_GIVEN REQUEST 1:_ Reproduce everything from "Leen begins with" down to "as Jesus did." in the talk on spiritual mediocrity below, word for word.
_GIVEN REQUEST 2:_
Answer these questions about the talk on spiritual mediocrity, one to a line:
(a) In what year was the talk given?
(b) Which Gospel verse is cited for the call to be perfect?
(c) Whose image of putting on "the Mind of Christ" does Leen take up?

_PASSAGE PROVIDED:_
════
December 4, 2020 11 min read
By Dr. Don J. Briel Blessed John Henry Newman Chair of Liberal Arts Emeritus, University of Mary
Statue of Christ over the Sacristy Door, St. Peter's Basilica, Vatican
Statue of Christ over the Sacristy Door, St. Peter's Basilica, Vatican

The following talk was given by Dr. Don J. Briel in 2017 to a gathering of young professionals at "Vespers at Lourdes" in Minneapolis, MN.


The basic problem of our condition as human persons is not that we are characterized by our faults, but that we are characterized by a great refusal. This is a refusal Father Edward Leen cast in relation to the problem of mediocrity.

We know from the Gospels that Christ says explicitly that we are made for perfection: "You must be perfect, as your heavenly Father is perfect" (Matthew 5:48). The Eastern Fathers, speculating on this widely, noted that we are called to Divine Life, that Christ came not to make us marginally better but to introduce us to and bring us into the Godhead. Perfection, then, is our destiny.

However, the response to that invitation has been, in so many of us, a mere tinkering with the spiritual life. We try to do better, we attend to religious duties, we attempt prayer more frequently and more fervently; and yet, we seem to miss the point of this great invitation.

Leen begins with the assumption that it is in the sacred humanity of Christ that we are to find the way to this Divine Life. He takes up the great image of St. Paul that the task of the Christian is to "put on the Mind of Christ" (Philippians 2:5). It is not so much the task of the Christian to do what Jesus did (as we say in the modern context, WWJD), but to think and relate as Jesus did.

Therefore, we should think together about this problem of spiritual mediocrity, the refusal to work out the perfection that has been the great invitation of Christ.
════
_COLLECTED DATA:_
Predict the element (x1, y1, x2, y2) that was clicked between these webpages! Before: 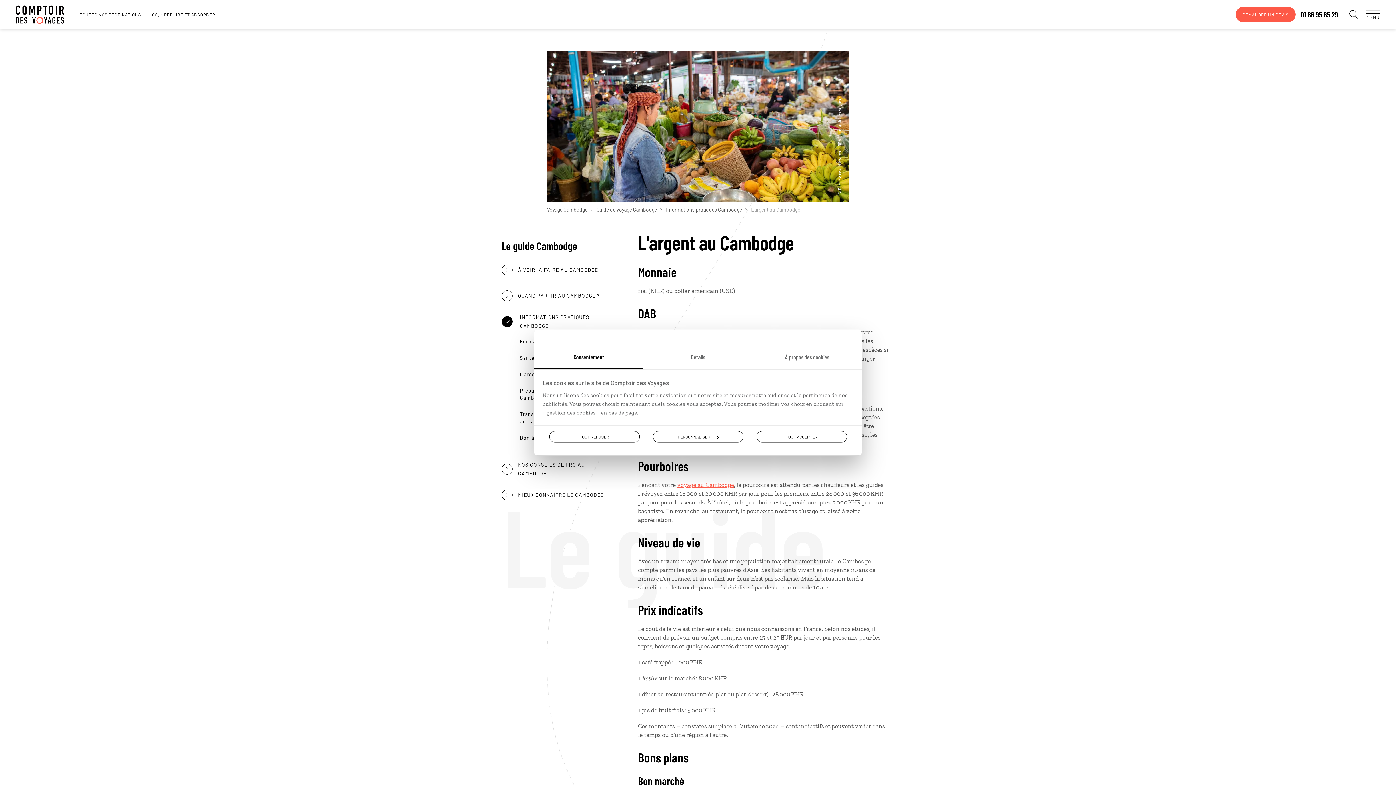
════
_SOLUTION 1:_
Leen begins with the assumption that it is in the sacred humanity of Christ that we are to find the way to this Divine Life. He takes up the great image of St. Paul that the task of the Christian is to "put on the Mind of Christ" (Philippians 2:5). It is not so much the task of the Christian to do what Jesus did (as we say in the modern context, WWJD), but to think and relate as Jesus did.

_SOLUTION 2:_
(a) 2017
(b) Matthew 5:48
(c) St. Paul's